Home working body blues?

During the lockdown, I have heard correspondents recording podcasts from inside airing cupboards. Many of us have been zooming from our bedrooms. Families have been dispersed around their houses variously propping up laptops on whatever comes to hand.

It is vital to care for our spines at this time; those of our teens and children too. We don't all have ergonomically designed chairs to go around the whole family, so movement is a good substitute.

  • When sitting, ensure your hips are higher than your knees.

  • Sit down squarely on the sitting bones in your backside. Wriggle around on them but don't let yourself rock back. Let your weight sink vertically downwards. If you start slouching stand, then sit straight back down again to refresh this position.

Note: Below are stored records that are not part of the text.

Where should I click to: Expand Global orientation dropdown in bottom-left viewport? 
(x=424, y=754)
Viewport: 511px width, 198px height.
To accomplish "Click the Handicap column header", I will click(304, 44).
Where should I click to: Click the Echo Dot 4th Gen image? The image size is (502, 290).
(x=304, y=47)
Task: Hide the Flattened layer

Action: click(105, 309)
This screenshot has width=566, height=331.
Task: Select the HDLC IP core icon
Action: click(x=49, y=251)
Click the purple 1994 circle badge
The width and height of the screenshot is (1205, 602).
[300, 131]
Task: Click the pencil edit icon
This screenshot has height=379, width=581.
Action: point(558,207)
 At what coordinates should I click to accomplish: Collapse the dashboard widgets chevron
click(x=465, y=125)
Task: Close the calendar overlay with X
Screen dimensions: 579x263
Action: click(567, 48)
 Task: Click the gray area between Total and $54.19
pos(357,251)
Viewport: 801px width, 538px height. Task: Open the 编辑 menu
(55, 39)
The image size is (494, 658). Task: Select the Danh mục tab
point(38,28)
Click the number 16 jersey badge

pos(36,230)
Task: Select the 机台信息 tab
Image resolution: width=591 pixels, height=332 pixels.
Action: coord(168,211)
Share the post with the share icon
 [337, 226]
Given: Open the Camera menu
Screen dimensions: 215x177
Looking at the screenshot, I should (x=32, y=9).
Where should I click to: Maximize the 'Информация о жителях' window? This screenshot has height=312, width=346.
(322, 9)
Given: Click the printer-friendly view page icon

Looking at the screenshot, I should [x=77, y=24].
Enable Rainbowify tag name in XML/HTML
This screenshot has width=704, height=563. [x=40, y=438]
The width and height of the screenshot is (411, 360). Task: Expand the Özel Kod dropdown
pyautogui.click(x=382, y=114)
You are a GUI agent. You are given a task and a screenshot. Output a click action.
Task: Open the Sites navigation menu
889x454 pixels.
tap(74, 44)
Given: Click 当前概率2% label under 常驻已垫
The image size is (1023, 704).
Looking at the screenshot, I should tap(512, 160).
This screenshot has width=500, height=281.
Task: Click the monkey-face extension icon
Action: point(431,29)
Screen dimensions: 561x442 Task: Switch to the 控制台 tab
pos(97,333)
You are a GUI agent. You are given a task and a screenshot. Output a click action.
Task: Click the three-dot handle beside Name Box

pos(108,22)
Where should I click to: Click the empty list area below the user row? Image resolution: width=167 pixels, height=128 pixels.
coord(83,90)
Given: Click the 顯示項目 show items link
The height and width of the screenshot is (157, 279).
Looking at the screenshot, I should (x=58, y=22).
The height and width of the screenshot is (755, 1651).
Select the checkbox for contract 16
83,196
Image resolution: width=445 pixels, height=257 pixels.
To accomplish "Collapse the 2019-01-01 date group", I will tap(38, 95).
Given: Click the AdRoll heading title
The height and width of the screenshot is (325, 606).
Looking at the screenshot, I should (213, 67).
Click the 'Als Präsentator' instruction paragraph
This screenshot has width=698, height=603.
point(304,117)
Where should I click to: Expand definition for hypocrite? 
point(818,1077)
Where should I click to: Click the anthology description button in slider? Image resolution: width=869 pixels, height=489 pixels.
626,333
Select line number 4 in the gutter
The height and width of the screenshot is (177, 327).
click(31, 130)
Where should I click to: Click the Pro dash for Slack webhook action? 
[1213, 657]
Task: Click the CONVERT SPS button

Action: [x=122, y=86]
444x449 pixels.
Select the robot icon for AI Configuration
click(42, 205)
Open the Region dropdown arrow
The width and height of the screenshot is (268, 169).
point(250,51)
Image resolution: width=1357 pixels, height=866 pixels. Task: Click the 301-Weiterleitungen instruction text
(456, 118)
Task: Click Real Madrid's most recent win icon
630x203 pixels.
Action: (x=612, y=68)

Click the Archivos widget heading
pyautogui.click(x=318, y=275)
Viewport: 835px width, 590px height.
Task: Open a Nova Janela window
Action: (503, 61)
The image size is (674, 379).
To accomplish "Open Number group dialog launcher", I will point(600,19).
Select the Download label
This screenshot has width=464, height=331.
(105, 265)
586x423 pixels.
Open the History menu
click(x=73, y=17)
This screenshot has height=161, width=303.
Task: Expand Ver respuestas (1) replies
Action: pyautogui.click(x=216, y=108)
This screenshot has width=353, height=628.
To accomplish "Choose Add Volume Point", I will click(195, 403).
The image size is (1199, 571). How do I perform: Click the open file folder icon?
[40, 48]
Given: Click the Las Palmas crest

  • Are your back and head reasonably straight? Ask someone to check from the side. Check your neck is not scrunched up. Raise or lower your keyboard or screen.

  • Relax your shoulders. Let your shoulder blades slide down towards your waist.

  • Set your alarm for every hour. Get up, walk around, have a drink of water or make a cup of tea. Indulge in some stretches. Do a few squats; windmill your arms around; take some deep breaths.

  • Stand at the window and look into the distance. Let your eyes wander.

  • On a more extended break jump around a bit, run on the spot for 30 seconds or put some music on and have a quick dance.

  • Don't sink onto the sofa in the evening. Plop on the floor so that you can stretch out your hamstrings. Your hips and knees may have been at 90 degrees for most of the day.

  • Plug in a walk every day – so good for the soul.